Dalam sambutannya Rektor Undip, Prof. Dr. Yos Johan Utama, S.H., M.Hum., menuturkan SV merupakan bagian dari Undip dan telah menjadi salah satu icon di Undip, hal ini dibuktikan dengan alumni Undip paling cepat mendapatkan pekerjaan .

“Terus berkembang, terus bangkit dan mengembangkan potensi yang ada sehingga pada akhirnya jargon ‘Saatnya Vokasi Juara’ akan benar-benar menjadi kenyataan,” ucap Rektor.

Dalam kesempatannya Dekan Sekolah Vokasi, Prof. Dr. Ir. Budiyono, M.Si. menyampaikan desa vokasi budaya merupakan platform unik yang dirancang untuk merayakan perpaduan pendidikan vokasional dan kekayaan budaya. Melalui berbagai kegiatan dan program menarik, inisiatif ini bertujuan memberdayakan mahasiswa, pendidik, dan masyarakat dengan keterampilan vokasional sekaligus melestarikan dan mempromosikan warisan budaya yang beragam. Sedangkan, pagelaran wayang kulit dengan 7 dalang dan 7 sinden ini tidak hanya menjadi hiburan seni, tetapi juga sebuah perwujudan harmoni antara warisan budaya dan kreativitas kontemporer.

“Kehadiran Desa Vokasi Budaya adalah bentuk komitmen nyata dari Undip. Kawasan pedesaan di sana akan menjadi pusat atau central penyelenggaraan pelatihan, kursus berbagai kecakapan vokasional sekaligus dikembangkan berbagai unit usaha berbasis keunggulan lokal. Semoga di usia yang ke-7 ini SV berjalan dengan mantap, berdiri dengan tegap, dan beresemangat membangun Undip tercinta,” kata Prof Budiyono.

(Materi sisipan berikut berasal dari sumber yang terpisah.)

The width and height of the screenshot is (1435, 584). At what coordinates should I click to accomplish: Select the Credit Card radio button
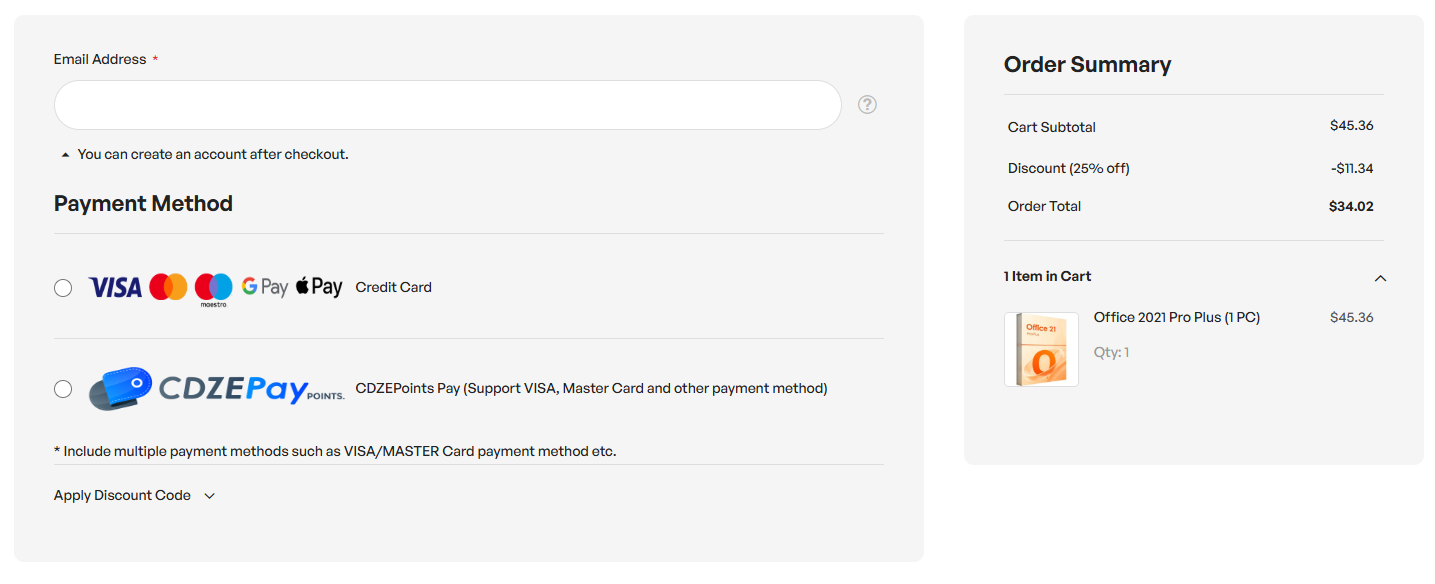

Sementara pementasan wayang kulit kontemporer ini mengisahkan tentang upaya Raja Bharata yang memperluas wilayah pemerintahannya pada babat Alas Ingas yang kemudian berdiri Negara Ngastina. Bharata adalah putra dari pasangan Duswanta dan Sakuntala, ia diwarisi tahta oleh ayahnya yang merupakan seorang raja besar pada jamannya. Namun ketika Prayasa dipimpin oleh Bharata timbulah gejolak pemberontakan dari negara tetangga. Yang paling besar pasukannya adalah negara Magada dan negara Angga. Dua negara itu selalu mengganggu ketentraman rakyat Prayasa. Perang pun pecah hingga menewaskan senopati senopati besar dari ketiga negara.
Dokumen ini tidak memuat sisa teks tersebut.